According to a report by a top US research institute, India can achieve energy independence by 2047 through clean technology. The report highlights Prime Minister Narendra Modi’s Atmanirbhar Bharat push, which ranges from massive renewable capacity addition to electric mobility, saving billions of dollars in imports. The Lawrence Berkeley National Laboratory, a federally funded research and development centre in the United States, and The India Energy and Climate Center (IECC) at UC Berkeley’s Goldman School of Public Policy published a report, ‘Pathways to Atmanirbhar Bharat,’ that highlights India’s progress towards clean energy adoption.
India relies on imports for 80-85% of its oil and coal needs. The recent price and supply volatility in global energy markets has strained India’s foreign exchange reserves, resulting in economy-wide inflation.
However, recent dramatic drops in clean energy costs provide India with an opportunity to reduce energy imports through investment in renewable energy, battery storage, electric vehicles, and green hydrogen, according to the report.
Prime Minister Narendra Modi has already set a target of 500 GW (gigatonnes) of renewable energy capacity installed by 2030. The government intends to increase EV sales in India so that they account for 30% of private cars, 70% of commercial vehicles, and 80% of two- and three-wheelers by 2030. It also plans to produce 5 million tonnes of green hydrogen by splitting water with renewable electricity.
This will be aided by abundant solar energy and local technology, as well as a reduction in carbon emissions. All of this is aimed at creating Atmanirbhar Bharat, or a self-sufficient India that does not rely on imports to meet its energy needs.

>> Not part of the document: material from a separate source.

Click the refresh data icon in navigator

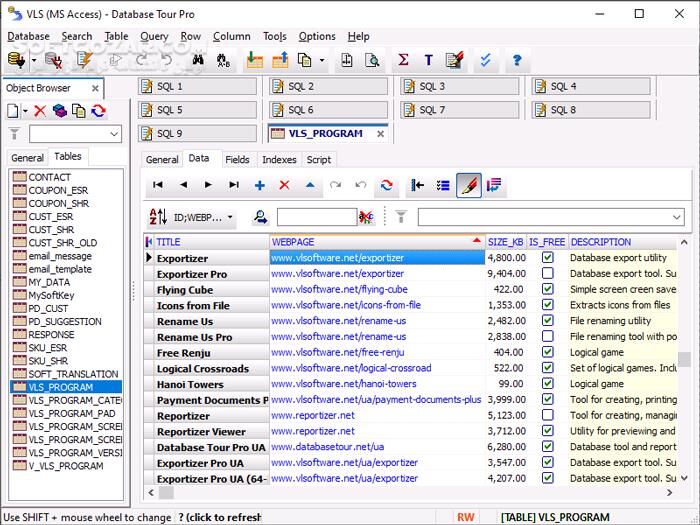click(386, 185)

According to the report, investing in renewables, electric vehicles, and green hydrogen – generating electricity from solar and wind energy – will help move away from coal-based generation while using electricity-charged batteries to reduce reliance on liquid fuels such as gasoline and diesel. Zero-carbon hydrogen will help the Indian industry decarbonize, lowering emissions and reducing reliance on imported fuel.
“This would involve installing more than 500 GW of non-fossil electricity generation capacity by 2030, an 80% clean grid by 2040, and 90% by 2047,” it said. “Nearly 100% of new vehicle sales could be electric by 2035. Heavy industrial production shifts primarily to green hydrogen and electrification: 90% of iron and steel, 90% of cement, and 100% of fertilizers by 2047.”

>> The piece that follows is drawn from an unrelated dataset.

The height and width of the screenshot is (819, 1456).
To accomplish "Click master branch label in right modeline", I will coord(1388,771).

This could contribute to India achieving energy independence through clean technology by 2047.
By 2047, the transition to electric vehicles could save more than 90% of crude oil imports (or USD 240 billion), while green hydrogen-based and electrified industrial production could save 95% of industrial coal imports. The lithium required for new electric vehicles and grid-scale battery storage systems (approximately 2 million tonnes between 2023 and 2040) could be produced domestically using newly discovered reserves.
“Energy independence is economically advantageous,” it said. “Clean energy will reduce and inflation-proof India’s energy expenditure as renewables, EV batteries, and hydrogen infrastructure are capital assets with rapidly falling costs. A shift to electric transportation will create USD 2.5 trillion in net consumer savings by 2047.”

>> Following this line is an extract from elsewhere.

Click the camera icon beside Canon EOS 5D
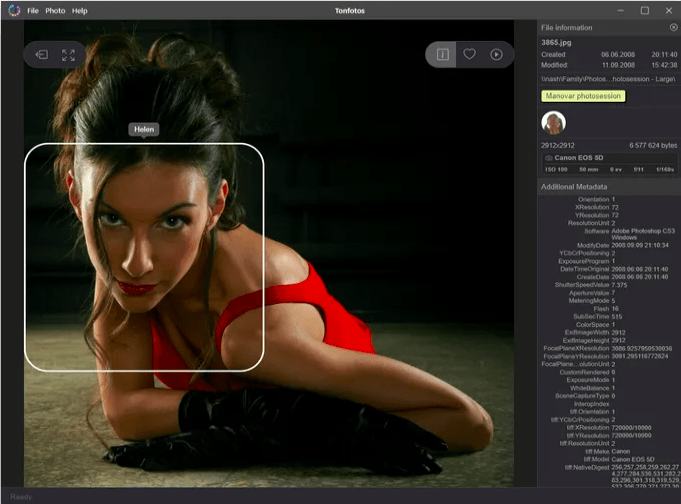This screenshot has height=504, width=681. pos(549,158)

To remain globally competitive, the Indian industry must transition to clean technologies such as green steel manufacturing, as major export markets (such as the EU) commit to carbon neutrality, according to the report, which also stated that the clean energy transition would have little impact on tax revenues.
Taxes, duties, and royalties on fossil fuels account for about 12% of state and federal government revenue.
Despite aggressive clean energy transitions, it is estimated that fossil fuel consumption and associated tax revenues will not fall below 2020 levels until the mid-2030s.
“Because of transport, industrial electrification, and green hydrogen production, electricity demand could increase nearly five-fold – from 1,300 TWh/year to over 6,600 TWh/year by 2050. This would require a massive scale-up of renewable energy deployment to 40 GW a year through 2030, ramping up to about 100 GW a year between 2030 and 2050.”
Clean energy deployment will be more capital-intensive, necessitating a net additional investment of USD 1.5-2 trillion between 2023 and 2047 over business-as-usual.
Obtaining energy independence could provide environmental and public health benefits while not jeopardising economic growth. Between 2023 and 2047, an aggressive clean energy transition could prevent over 4 million premature deaths from air pollution. CO2 emissions in India will peak in the early 2030s before falling to 800 million tonnes per year by 2047.
Managing the clean energy transition would necessitate substantial policy support. Five pillars must be present in the policy ecosystem: deployment mandates for commercial/cost-effective clean technologies that provide economies of scale, financial support for emerging technologies, long-term infrastructure planning, accelerating/scaling domestic manufacturing, and planning for a just transition.